I do believe that some people in my life are there for a reason, others for a season and a select few for a lifetime. Although it may not be clear in the moment, hindsight is 20/20 and over time I can begin to find where each role has been fulfilled.
For a reason
This is that big teaching moment. It may have lasted only six months or maybe 10 years, but this is the friendship that leaves you with a greater understanding of the world and yourself.
For me, these are the friends who have pushed me to realize a change that needs to take place. It usually is not the most pleasant, but after each one has ended I have come to realize things about myself that I had not been aware of before.
Teaching moments like these have been some of the hardest times of my life. They’re times when my greatest insecurities have come to fruition and pushed me to either accept certain parts of myself or buckle down and get working to grow into the best version of myself that I can be.
For a season
These are the people who may not last forever, but make it great while it's there. Whether they were my playground buddy on the first day of kindergarten or my partner at freshman orientation, these are the ones who have made it great while it lasted.
These friendships almost never end badly but eventually come to a close one way or another. They’re light and fun and are exactly what you need at that moment.

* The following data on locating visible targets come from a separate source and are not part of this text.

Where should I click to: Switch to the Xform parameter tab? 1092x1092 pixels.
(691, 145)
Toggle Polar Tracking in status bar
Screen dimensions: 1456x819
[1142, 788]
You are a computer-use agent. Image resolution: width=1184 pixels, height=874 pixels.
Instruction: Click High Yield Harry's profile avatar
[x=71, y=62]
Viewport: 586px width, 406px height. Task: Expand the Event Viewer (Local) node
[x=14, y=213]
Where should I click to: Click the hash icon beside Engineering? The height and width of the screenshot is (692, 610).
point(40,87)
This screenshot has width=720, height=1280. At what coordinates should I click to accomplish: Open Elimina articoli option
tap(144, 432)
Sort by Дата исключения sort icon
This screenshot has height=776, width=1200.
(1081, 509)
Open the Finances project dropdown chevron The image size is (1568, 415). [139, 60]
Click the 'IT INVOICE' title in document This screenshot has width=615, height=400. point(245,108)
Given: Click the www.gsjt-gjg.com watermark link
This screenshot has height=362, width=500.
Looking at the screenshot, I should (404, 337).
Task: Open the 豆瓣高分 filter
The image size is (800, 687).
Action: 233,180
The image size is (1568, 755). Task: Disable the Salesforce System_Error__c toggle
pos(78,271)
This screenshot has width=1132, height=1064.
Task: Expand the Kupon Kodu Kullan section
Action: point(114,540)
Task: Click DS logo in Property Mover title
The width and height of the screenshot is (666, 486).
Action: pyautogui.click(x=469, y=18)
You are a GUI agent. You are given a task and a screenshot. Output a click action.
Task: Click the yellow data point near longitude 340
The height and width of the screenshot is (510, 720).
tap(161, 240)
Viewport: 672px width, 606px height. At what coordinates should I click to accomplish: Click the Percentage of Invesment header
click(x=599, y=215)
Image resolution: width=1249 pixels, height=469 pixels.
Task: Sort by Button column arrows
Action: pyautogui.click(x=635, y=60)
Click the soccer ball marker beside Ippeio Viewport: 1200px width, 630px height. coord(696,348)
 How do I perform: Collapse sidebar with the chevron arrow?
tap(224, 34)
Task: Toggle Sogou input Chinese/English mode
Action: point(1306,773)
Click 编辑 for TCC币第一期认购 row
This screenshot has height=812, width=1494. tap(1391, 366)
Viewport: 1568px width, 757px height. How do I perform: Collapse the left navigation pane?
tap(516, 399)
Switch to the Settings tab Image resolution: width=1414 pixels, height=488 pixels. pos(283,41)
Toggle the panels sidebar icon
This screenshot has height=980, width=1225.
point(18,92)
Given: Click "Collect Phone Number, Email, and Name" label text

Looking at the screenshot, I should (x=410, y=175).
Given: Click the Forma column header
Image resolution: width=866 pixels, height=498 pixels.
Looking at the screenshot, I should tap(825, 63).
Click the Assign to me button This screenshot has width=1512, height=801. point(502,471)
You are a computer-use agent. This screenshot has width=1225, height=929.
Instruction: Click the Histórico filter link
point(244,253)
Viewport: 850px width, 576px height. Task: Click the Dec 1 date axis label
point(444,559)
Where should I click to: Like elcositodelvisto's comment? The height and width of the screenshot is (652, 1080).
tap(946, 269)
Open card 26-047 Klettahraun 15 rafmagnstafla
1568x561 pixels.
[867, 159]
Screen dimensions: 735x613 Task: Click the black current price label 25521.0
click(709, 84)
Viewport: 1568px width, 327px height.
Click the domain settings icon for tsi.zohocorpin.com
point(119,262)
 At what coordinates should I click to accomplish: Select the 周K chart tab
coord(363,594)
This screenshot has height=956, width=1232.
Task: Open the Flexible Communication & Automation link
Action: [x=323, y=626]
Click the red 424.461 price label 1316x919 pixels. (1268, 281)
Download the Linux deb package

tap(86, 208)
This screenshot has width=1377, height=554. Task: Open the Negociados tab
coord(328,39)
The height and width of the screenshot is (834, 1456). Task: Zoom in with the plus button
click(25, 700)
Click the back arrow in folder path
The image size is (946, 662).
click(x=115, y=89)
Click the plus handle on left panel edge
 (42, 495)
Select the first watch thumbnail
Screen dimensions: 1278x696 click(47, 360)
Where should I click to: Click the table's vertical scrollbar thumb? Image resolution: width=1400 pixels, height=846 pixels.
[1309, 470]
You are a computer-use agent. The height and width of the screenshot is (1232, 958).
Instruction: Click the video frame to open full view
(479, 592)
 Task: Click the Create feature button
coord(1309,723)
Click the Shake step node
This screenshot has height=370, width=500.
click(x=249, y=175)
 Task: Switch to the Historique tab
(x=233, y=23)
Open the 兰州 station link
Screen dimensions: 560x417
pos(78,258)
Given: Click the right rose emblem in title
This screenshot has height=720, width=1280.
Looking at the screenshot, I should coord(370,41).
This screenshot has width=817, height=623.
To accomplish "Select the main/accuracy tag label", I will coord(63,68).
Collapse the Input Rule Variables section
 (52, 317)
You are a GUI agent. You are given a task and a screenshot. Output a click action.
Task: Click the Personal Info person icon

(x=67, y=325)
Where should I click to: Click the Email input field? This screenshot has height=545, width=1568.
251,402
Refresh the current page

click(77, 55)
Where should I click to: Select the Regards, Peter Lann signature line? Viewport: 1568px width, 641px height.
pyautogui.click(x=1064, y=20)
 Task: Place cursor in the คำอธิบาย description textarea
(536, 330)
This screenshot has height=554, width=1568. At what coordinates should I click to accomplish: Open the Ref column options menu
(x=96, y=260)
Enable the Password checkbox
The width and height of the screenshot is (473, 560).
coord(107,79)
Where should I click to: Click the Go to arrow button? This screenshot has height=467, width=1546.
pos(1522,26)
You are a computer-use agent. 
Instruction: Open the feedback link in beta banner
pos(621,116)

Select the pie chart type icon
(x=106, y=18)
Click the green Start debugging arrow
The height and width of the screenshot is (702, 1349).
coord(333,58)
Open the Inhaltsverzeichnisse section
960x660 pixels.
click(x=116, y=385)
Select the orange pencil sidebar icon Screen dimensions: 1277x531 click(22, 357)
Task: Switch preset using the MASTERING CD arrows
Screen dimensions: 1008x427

However, as we grow our needs change and so do our relationships. It’s perfectly normal to outgrow a friend, it happens all the time. But remember, we’ll always have the memories we created with them which will stay with us long after it’s over.
For a lifetime
My lifetime friends will be my bridesmaids. They will be at my baby shower, and possibly my nursing home when I retire (fingers crossed.) They’re nearly impossible to come by, but once found it’s obvious that they’ll be in it for the long haul.
My lifetime friends are the ones with whom I have laughed and cried the hardest and who know me better than just about anyone else. The connection that lifetime friends share is one that is envied by many and cherished by the few who hold it.
But it’s more complicated than that...
Just like anything in life, friendships are not so easily cut into three distinct types. One can evolve and change into another at any time.
All friendships go through hard times, sometimes seemingly completely lost and too far gone for recovery. What you put into something is what you get out of it.
Ultimately, it’s up to you as to whether certain people stay in your life or not and which role they will finally fill.